===== TASK INPUT =====
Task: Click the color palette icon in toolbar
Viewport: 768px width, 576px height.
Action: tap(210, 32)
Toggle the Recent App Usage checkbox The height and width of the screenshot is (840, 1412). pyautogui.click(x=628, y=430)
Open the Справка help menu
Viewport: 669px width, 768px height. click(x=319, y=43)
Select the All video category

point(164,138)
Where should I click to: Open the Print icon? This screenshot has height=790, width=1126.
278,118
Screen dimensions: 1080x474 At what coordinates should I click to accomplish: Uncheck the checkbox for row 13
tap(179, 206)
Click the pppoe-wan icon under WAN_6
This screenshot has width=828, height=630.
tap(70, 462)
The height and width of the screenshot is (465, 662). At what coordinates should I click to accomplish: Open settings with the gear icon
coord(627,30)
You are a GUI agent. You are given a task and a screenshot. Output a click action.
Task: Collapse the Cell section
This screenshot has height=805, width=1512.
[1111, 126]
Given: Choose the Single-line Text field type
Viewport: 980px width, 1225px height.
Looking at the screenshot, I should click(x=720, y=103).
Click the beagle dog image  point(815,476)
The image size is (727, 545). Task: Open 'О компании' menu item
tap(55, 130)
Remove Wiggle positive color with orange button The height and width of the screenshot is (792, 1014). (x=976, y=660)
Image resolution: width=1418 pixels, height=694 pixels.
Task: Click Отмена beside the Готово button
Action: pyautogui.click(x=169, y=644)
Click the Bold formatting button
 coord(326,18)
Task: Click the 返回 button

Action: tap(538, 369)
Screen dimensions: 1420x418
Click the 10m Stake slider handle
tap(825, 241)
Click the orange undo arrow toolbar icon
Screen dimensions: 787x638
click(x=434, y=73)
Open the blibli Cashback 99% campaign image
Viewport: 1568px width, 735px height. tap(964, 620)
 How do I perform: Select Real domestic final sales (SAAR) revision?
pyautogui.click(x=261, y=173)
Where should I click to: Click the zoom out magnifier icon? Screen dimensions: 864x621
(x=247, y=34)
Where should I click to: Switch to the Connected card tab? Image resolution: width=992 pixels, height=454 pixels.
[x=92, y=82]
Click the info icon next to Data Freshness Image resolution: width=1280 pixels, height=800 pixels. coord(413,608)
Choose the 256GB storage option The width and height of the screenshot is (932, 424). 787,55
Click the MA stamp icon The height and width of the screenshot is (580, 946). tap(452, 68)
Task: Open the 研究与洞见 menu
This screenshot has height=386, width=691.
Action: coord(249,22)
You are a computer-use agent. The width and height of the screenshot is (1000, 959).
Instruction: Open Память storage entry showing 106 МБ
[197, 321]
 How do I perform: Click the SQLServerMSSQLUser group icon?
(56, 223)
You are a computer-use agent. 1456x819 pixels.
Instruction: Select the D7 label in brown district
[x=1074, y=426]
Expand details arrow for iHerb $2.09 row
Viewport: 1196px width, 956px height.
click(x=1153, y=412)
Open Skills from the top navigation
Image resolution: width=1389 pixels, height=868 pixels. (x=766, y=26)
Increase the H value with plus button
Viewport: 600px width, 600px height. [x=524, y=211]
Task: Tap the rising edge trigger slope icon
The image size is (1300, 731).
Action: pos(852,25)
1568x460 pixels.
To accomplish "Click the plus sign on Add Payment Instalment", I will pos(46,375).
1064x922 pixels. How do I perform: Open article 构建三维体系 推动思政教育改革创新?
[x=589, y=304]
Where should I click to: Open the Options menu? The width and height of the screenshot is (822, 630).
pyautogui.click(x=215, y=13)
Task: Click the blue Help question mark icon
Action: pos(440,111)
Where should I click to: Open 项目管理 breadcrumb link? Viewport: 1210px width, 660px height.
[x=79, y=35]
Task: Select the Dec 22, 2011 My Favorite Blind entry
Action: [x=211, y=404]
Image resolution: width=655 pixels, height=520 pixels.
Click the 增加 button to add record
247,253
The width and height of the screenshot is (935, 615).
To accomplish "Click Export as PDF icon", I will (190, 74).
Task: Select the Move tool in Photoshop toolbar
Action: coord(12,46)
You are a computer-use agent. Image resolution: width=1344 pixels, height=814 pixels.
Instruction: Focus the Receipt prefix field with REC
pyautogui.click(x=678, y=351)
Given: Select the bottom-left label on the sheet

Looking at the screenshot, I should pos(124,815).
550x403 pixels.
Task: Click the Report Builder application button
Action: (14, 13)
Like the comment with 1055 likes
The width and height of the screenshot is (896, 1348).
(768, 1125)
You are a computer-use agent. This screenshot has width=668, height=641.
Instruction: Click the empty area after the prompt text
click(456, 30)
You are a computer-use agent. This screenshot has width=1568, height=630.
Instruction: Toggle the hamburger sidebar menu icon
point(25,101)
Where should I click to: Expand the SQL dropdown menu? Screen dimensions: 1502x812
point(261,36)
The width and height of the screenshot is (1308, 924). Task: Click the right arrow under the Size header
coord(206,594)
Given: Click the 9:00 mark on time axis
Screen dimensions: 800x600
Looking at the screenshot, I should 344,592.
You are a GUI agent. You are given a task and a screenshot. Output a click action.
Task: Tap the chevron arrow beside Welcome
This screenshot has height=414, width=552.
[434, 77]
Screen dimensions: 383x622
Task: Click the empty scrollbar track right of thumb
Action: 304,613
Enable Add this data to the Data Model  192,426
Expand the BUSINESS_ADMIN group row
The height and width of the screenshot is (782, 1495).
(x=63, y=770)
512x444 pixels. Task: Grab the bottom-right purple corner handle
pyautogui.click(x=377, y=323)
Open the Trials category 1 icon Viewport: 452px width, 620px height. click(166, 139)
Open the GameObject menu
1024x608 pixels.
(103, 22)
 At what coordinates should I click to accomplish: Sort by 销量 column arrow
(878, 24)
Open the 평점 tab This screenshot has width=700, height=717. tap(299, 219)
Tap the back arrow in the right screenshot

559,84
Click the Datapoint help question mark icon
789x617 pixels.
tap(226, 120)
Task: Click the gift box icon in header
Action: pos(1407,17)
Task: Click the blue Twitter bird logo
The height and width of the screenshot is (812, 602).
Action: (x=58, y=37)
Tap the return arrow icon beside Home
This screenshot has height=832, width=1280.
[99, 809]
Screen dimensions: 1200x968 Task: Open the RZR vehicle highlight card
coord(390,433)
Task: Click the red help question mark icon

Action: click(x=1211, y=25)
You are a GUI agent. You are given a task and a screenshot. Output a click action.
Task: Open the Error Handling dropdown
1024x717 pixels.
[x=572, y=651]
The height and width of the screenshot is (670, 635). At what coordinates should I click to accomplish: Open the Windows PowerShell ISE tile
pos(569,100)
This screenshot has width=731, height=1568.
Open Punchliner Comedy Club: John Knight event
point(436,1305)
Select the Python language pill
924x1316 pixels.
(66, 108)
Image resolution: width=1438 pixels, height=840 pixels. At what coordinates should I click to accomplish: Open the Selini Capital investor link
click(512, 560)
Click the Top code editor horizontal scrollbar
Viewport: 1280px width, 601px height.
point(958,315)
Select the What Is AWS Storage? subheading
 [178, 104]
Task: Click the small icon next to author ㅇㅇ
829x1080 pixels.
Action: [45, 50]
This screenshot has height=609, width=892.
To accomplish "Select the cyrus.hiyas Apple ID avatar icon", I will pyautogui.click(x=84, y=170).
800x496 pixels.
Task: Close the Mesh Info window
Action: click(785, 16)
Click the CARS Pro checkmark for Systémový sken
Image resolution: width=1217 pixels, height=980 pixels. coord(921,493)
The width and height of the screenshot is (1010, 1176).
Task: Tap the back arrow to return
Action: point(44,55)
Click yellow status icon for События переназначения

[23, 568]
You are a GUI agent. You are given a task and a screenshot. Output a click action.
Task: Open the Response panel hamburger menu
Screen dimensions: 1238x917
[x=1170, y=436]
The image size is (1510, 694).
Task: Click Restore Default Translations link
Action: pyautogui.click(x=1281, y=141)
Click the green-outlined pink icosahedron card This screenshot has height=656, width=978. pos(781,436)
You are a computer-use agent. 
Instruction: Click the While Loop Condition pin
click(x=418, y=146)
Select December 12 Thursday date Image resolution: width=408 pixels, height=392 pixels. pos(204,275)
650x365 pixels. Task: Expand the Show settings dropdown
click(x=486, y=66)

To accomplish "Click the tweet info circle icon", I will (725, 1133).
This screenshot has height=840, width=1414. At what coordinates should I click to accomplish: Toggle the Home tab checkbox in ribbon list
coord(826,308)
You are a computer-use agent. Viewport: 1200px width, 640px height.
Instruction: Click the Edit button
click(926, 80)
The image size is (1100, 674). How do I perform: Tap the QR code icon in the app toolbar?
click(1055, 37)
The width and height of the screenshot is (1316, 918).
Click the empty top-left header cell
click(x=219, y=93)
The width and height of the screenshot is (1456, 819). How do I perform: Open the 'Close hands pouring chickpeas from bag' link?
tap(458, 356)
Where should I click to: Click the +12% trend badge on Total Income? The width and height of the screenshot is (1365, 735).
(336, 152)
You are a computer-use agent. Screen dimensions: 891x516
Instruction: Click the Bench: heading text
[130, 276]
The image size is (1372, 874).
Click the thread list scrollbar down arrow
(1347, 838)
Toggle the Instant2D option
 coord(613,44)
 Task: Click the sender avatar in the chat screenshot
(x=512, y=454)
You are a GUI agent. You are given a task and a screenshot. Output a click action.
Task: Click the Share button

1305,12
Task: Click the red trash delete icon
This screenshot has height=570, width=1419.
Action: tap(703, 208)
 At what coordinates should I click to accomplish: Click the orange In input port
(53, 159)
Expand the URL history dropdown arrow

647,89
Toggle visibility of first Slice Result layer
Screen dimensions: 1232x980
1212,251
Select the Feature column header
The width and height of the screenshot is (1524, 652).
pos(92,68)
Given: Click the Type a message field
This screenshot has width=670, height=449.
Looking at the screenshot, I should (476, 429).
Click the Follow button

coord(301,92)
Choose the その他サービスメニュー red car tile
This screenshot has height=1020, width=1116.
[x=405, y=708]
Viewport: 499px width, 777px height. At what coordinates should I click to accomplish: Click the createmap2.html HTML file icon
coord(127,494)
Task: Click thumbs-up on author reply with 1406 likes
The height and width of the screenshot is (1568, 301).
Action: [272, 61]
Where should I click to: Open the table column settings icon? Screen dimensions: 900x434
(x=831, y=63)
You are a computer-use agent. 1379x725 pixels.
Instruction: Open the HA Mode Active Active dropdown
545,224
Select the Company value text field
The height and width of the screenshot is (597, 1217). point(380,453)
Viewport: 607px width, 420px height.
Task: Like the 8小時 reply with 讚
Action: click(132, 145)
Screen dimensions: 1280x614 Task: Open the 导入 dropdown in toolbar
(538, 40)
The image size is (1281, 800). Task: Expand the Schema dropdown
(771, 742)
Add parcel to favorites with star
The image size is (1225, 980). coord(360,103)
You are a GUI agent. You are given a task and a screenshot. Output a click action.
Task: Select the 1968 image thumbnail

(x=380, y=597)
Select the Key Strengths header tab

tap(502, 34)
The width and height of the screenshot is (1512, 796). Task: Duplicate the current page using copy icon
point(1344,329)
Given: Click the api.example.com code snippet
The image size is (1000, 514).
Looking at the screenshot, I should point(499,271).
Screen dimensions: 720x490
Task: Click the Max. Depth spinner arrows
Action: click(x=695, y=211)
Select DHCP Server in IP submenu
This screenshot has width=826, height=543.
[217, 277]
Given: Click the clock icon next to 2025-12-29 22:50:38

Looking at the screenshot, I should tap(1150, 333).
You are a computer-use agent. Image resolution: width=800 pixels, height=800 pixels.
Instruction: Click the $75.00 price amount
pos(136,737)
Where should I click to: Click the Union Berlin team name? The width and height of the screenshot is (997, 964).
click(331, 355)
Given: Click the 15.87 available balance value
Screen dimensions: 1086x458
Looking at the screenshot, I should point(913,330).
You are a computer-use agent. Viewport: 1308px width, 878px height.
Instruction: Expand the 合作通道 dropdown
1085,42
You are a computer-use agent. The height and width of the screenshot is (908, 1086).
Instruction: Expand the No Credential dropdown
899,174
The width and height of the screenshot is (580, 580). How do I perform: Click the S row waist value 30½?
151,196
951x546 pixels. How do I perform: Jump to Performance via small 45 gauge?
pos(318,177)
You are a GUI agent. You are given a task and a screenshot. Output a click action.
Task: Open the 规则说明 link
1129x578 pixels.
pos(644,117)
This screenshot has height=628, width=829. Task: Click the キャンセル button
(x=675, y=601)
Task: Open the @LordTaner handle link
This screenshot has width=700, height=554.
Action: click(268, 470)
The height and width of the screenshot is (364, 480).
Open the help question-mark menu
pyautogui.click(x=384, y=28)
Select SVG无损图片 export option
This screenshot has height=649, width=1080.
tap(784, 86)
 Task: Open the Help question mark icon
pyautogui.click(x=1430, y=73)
=====
Nothing but the exact lines from the start of the material through the line holding "Toggle the Recent", both included, belongs in the answer.

Task: Click the color palette icon in toolbar
Viewport: 768px width, 576px height.
Action: tap(210, 32)
Toggle the Recent App Usage checkbox The height and width of the screenshot is (840, 1412). pyautogui.click(x=628, y=430)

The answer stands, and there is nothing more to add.